When summer sizzles, turn to this bowl of cold one-dish noodles

As I sit in my Airbnb, with five fans circulating air from a sauna, I wish someone offered me an air conditioning unit. It might seem irrelevant if you’re shrouded in San Francisco’s blanket of fog proper, but it turns out that literally anywhere outside of the city — including Los Angeles, where I went this summer — has very hot summer. If I could ask for another freebie, it might be a smoothie (I’ve become an LA stereotype) or an ice-cold beer with lots and lots of limes, or if I’m eating, a bowl of chilled noodles because that’s all I want now.

When I think of cold noodles, I think of the chewy, meaty, chewy noodle bowl at Steep, a teahouse and cafe in Los Angeles’ Chinatown. These noodles are the inspiration for this week’s recipe: light but satisfying goodness that has me embracing — or at least being distracted — from this electric blanket I’m in.

I start by cooking all the parts of the dish that need to cool before serving, ie browning the ground pork and peppers. I cook pork in a mixture of crispy and tender pieces because it’s called delicious. Ground sausage also works great as long as it’s an Italian style that tends to be quite mild and won’t try to steal the show. For peppers, I like small padrons or shishitos which are plentiful at the moment. They are mostly sweet, with a very vegetal taste and can surprise you with a flash of heat here and there.

I also like them because I can pick them up by hand, by their tiny stem. This stalk, if you cut past the hardened and dried parts, can be tender enough to eat. Go ahead and use all the larger peppers you want, though; cut them into bite-sized pieces before sautéing them.

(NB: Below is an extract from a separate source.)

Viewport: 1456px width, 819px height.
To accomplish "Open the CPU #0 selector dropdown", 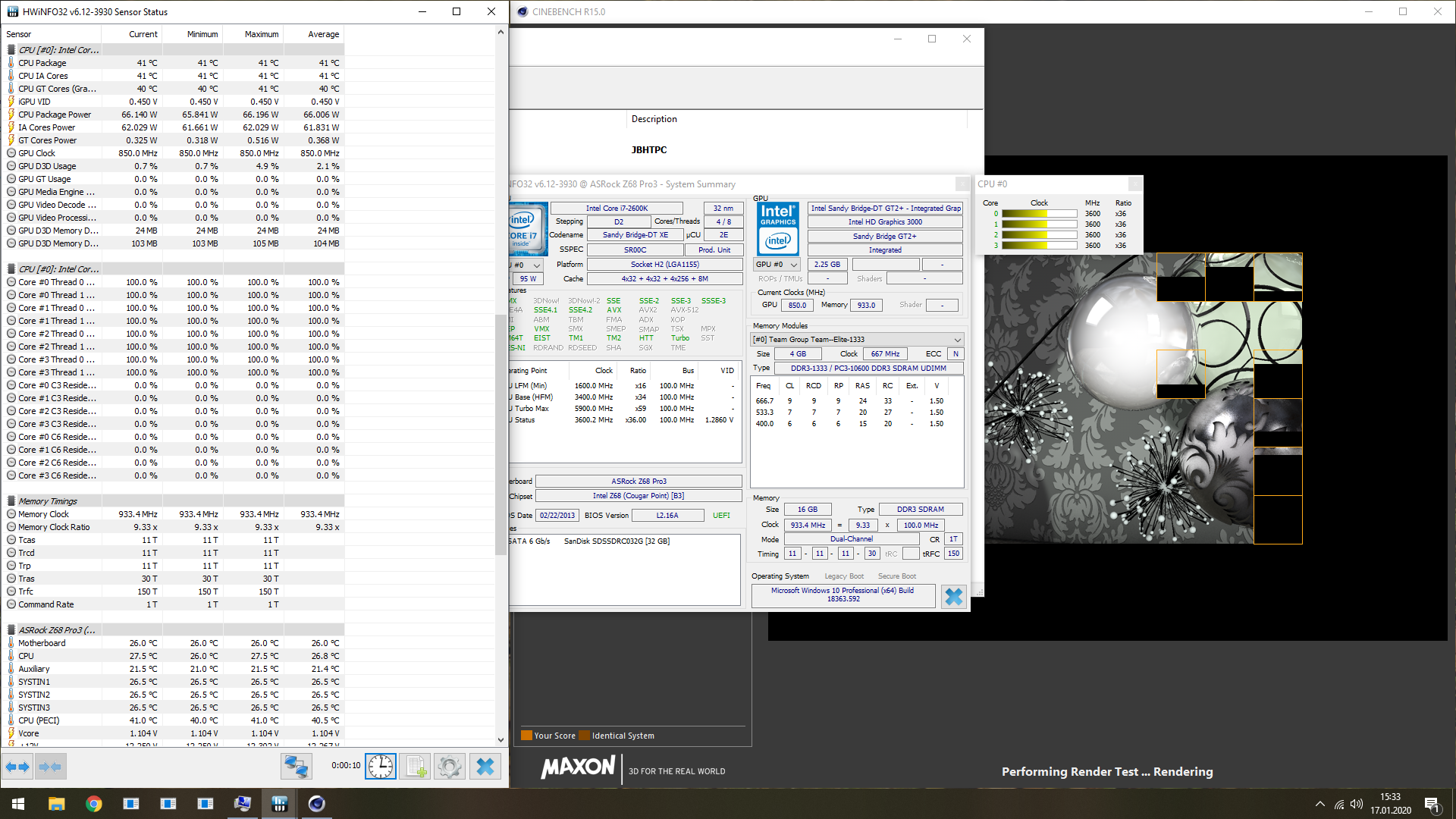I will point(528,265).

I’m open minded about noodles here. I prefer a chewy lo mein or udon type noodle with a bit of a bite to it, but spaghetti, soba, or even vermicelli will work here too. I ask for the noodles to be pre-cooked. To prevent them from sticking together, toss them in a bowl with a little oil and set aside while you prepare everything else.

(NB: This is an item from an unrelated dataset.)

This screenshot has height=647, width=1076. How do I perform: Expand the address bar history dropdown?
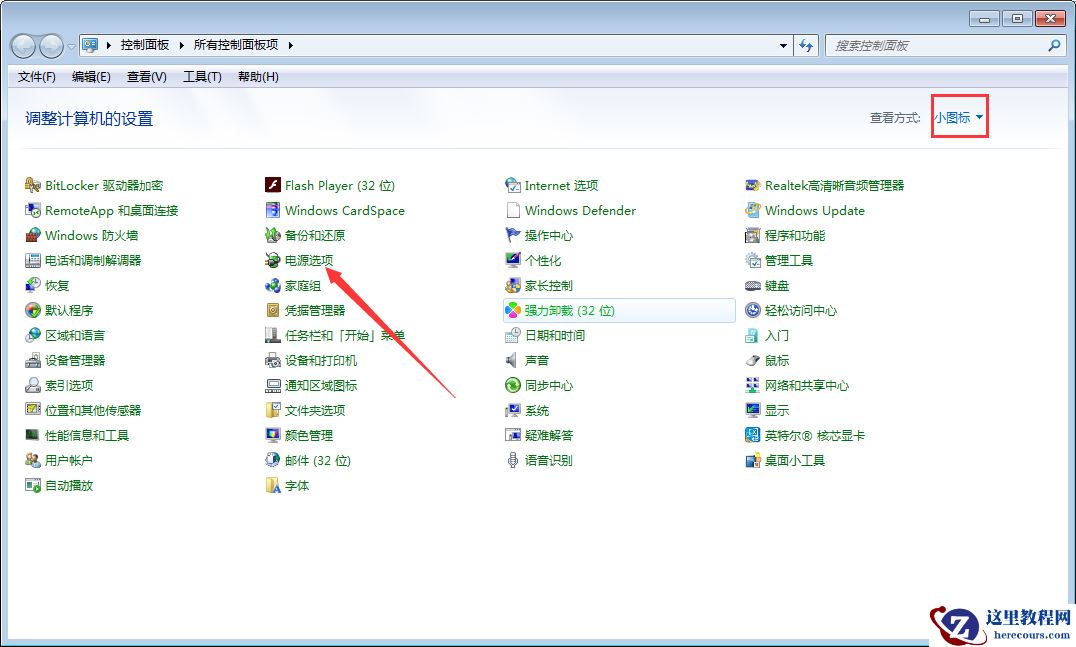click(x=783, y=45)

The tomato-peanut sauce is a way for me to use up the Early Girl tomatoes that have been sitting on my counter, neglected longer than we wanted. In this sauce, I mix them in a mixture of garlic and vinegar peanut butter that has been pureed and diluted to a consistency that coats the noodles. Sweet, juicy tomatoes and salty, super nutty peanut butter work great together.

When everything is together in the bowl – the saucy noodles, crumbled pork, blistered peppers, herbs and chopped nuts – it’s an easy way to beat the heat. And full disclosure: These noodles will taste great in San Francisco, too.